═════ Records to process ═════

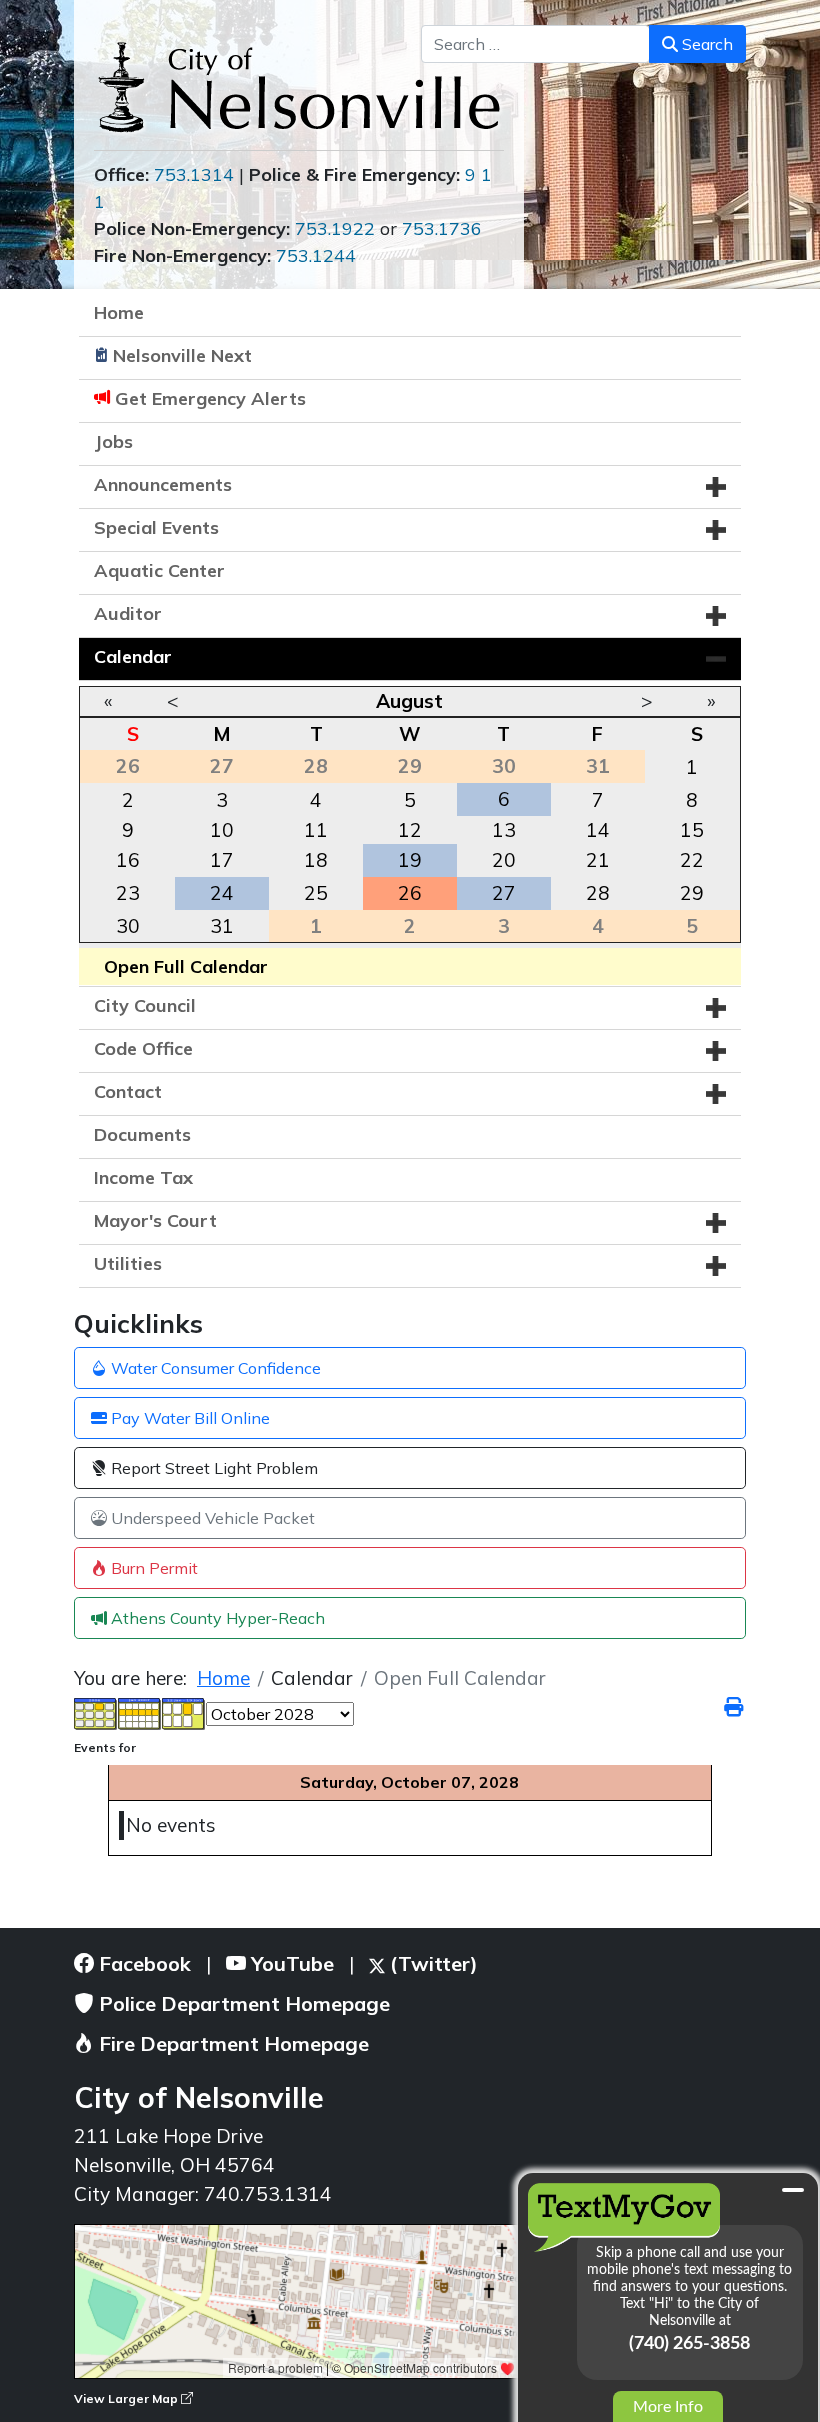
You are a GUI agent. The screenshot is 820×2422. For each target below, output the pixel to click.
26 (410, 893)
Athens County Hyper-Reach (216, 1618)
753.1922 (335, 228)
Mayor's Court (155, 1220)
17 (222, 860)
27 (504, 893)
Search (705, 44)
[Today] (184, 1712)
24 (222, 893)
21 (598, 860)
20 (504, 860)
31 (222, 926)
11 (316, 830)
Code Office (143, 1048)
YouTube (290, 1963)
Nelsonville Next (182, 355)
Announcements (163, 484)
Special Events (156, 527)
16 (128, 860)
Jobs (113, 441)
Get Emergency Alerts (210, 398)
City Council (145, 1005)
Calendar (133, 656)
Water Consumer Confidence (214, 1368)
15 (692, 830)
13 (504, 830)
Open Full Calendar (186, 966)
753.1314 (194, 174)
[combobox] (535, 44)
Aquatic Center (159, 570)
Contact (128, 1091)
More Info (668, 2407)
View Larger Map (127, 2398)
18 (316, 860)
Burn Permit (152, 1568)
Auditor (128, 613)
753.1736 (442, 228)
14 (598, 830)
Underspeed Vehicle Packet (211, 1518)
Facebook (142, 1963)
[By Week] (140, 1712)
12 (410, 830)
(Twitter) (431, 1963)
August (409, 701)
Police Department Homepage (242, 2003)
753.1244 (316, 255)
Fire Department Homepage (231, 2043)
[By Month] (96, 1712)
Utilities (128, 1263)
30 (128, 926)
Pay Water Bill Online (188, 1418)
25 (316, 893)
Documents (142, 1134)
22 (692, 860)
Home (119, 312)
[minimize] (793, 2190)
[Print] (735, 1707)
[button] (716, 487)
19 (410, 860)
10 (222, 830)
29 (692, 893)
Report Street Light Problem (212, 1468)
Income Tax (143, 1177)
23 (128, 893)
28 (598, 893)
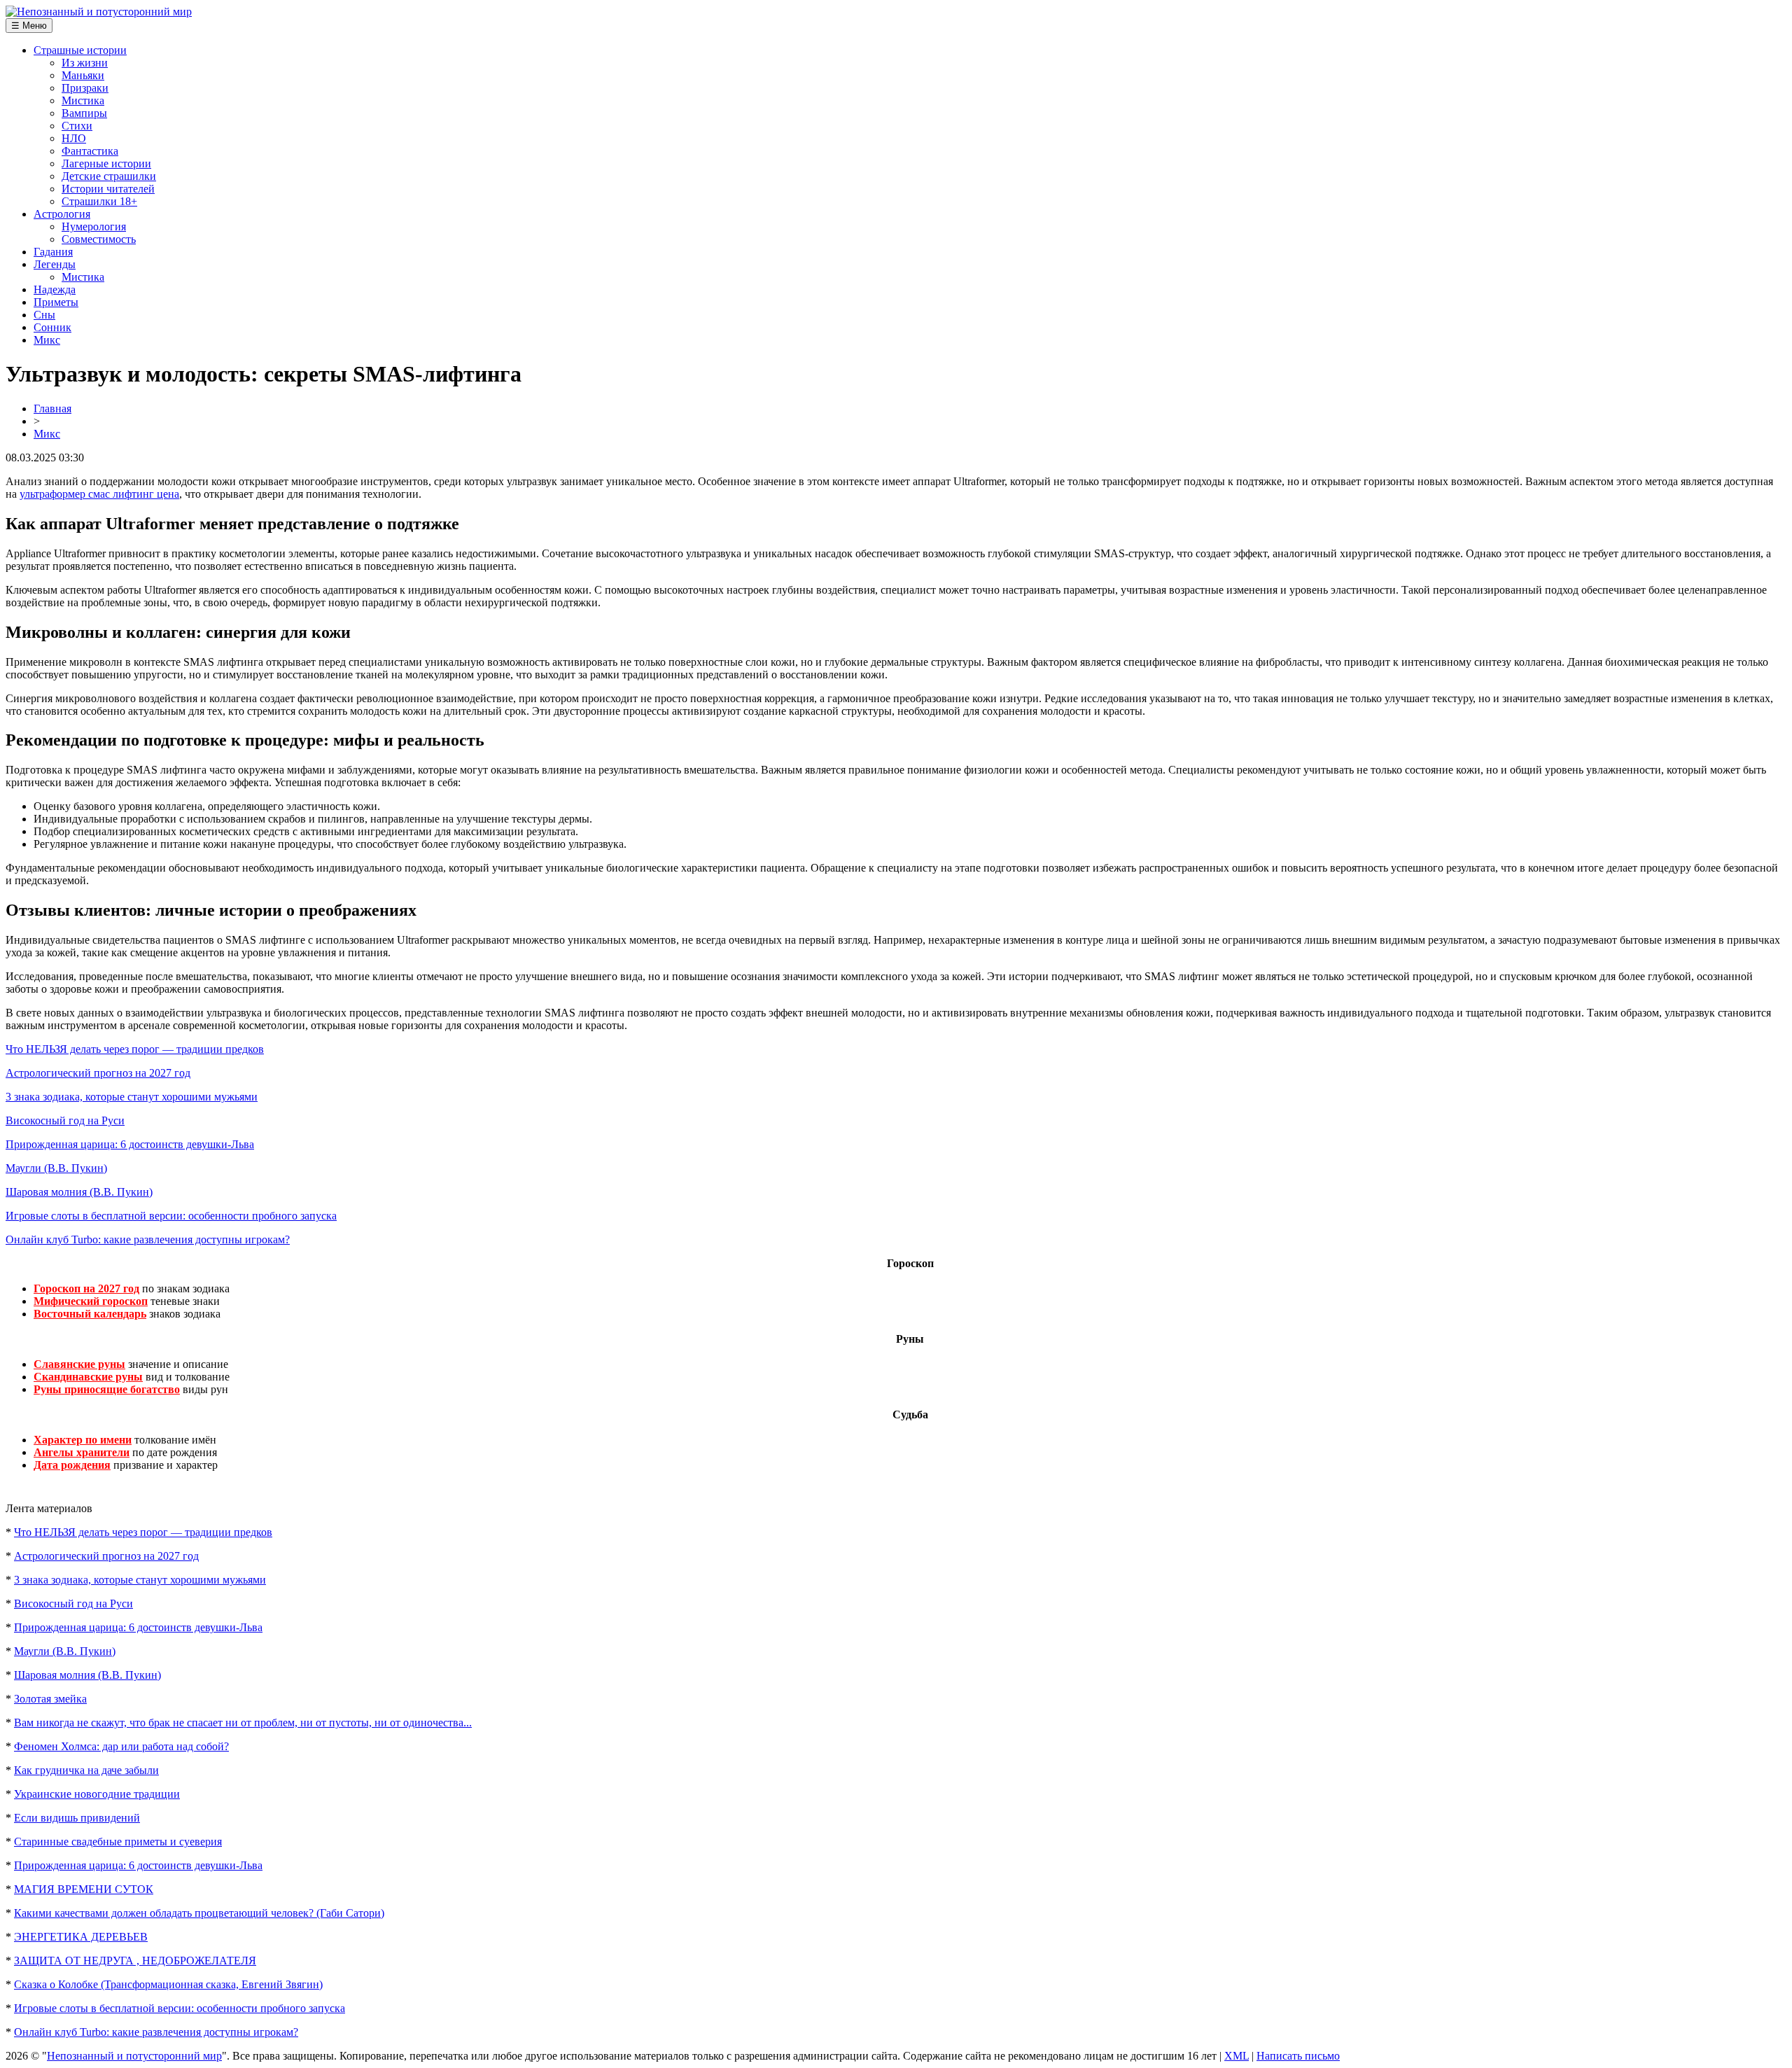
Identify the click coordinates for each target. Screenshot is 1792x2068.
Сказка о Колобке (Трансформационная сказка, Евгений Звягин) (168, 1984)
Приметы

═════

» **Work to complete**: A faithful copy is needed of the lines from the one containing "11 (316, 830)" through the last line of the data above, with pictures left out.

» **The answer**:
11 (316, 830)
Code Office (143, 1048)
YouTube (290, 1963)
Nelsonville Next (182, 355)
Announcements (163, 484)
Special Events (156, 527)
16 (128, 860)
Jobs (113, 441)
Get Emergency Alerts (210, 398)
City Council (145, 1005)
Calendar (133, 656)
Water Consumer Confidence (214, 1368)
15 (692, 830)
13 (504, 830)
Open Full Calendar (186, 966)
753.1314 (194, 174)
[combobox] (535, 44)
Aquatic Center (159, 570)
Contact (128, 1091)
More Info (668, 2407)
View Larger Map (127, 2398)
18 (316, 860)
Burn Permit (152, 1568)
Auditor (128, 613)
753.1736 (442, 228)
14 (598, 830)
Underspeed Vehicle Packet (211, 1518)
Facebook (142, 1963)
[By Week] (140, 1712)
12 (410, 830)
(Twitter) (431, 1963)
August (409, 701)
Police Department Homepage (242, 2003)
753.1244 (316, 255)
Fire Department Homepage (231, 2043)
[By Month] (96, 1712)
Utilities (128, 1263)
30 (128, 926)
Pay Water Bill Online (188, 1418)
25 (316, 893)
Documents (142, 1134)
22 (692, 860)
Home (119, 312)
[minimize] (793, 2190)
[Print] (735, 1707)
[button] (716, 487)
19 (410, 860)
10 (222, 830)
29 (692, 893)
Report Street Light Problem (212, 1468)
Income Tax (143, 1177)
23 (128, 893)
28 (598, 893)
Identify the click coordinates for each target. Screenshot is 1792x2068.
Сказка о Колобке (Трансформационная сказка, Евгений Звягин) (168, 1984)
Приметы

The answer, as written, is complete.